#### SOURCE MATERIAL ####
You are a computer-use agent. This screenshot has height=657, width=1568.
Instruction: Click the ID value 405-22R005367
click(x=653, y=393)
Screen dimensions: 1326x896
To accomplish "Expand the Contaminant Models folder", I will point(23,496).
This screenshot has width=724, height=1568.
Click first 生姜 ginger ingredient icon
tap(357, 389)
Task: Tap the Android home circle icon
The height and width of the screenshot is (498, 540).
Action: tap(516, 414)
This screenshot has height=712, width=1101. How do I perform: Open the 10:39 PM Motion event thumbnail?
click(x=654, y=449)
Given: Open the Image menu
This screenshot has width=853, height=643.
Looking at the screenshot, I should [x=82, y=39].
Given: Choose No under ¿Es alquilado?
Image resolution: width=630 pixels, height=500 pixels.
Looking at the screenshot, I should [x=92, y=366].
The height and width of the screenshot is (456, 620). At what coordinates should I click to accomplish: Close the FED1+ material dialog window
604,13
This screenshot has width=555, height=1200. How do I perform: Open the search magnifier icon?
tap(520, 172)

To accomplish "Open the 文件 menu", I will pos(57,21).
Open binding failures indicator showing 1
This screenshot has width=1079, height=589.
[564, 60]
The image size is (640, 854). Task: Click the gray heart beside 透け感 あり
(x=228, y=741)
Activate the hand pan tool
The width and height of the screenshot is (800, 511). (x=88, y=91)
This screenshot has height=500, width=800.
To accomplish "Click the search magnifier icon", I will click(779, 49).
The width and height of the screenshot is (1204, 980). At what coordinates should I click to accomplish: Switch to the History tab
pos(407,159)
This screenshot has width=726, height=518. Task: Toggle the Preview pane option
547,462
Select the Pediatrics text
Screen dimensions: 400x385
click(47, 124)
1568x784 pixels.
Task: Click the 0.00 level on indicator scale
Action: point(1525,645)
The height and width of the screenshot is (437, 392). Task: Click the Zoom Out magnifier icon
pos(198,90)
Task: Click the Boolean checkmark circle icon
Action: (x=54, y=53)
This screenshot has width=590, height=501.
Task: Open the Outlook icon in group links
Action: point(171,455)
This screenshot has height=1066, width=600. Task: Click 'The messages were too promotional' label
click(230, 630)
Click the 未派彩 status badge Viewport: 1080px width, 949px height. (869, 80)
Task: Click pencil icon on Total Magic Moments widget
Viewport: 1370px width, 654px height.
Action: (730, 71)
####
__WORK INSTRUCTIONS__: In the records above, find every line containing the word "Given" and show it.

__OUTPUT OF THE EXERCISE__:
Given: Open the Image menu
Given: Choose No under ¿Es alquilado?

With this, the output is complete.